Your answer must be an exact copy of the lines from the one holding "Where should I click to: Click the letter" through the last line of the entries below, with nothing added.

(Exercise materials):
━━━━━━━━━━━━━━━━━━━━━━━━━━━━━━

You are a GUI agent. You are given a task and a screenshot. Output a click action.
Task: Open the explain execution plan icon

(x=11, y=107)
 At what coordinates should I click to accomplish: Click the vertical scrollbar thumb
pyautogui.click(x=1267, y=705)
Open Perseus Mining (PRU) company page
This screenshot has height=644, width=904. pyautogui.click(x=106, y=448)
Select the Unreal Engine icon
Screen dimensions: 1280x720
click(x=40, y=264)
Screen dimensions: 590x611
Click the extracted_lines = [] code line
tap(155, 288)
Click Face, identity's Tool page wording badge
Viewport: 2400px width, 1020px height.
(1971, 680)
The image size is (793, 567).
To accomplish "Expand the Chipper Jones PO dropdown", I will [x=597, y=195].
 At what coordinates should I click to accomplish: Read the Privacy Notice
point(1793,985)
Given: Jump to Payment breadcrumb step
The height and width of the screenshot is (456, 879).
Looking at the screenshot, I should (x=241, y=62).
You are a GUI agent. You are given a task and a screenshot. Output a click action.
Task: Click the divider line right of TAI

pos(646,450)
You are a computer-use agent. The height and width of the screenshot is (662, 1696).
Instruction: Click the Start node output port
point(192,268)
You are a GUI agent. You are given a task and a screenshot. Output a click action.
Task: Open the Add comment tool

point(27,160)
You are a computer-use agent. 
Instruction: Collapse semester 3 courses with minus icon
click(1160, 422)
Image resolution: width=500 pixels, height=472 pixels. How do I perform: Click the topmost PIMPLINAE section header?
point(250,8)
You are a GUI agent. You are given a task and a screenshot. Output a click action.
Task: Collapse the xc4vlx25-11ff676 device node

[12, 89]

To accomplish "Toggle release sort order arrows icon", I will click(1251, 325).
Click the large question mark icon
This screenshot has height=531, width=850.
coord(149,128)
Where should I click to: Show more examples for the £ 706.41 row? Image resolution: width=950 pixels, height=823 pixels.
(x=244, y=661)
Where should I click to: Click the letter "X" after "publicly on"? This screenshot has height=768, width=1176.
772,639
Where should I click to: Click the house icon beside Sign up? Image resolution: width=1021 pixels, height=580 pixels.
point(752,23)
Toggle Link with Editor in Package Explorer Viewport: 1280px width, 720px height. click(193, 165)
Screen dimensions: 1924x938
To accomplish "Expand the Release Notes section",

━━━━━━━━━━━━━━━━━━━━━━━━━━━━━━

(Answer for this exercise):
Where should I click to: Click the letter "X" after "publicly on"? This screenshot has height=768, width=1176.
772,639
Where should I click to: Click the house icon beside Sign up? Image resolution: width=1021 pixels, height=580 pixels.
point(752,23)
Toggle Link with Editor in Package Explorer Viewport: 1280px width, 720px height. click(193, 165)
Screen dimensions: 1924x938
To accomplish "Expand the Release Notes section",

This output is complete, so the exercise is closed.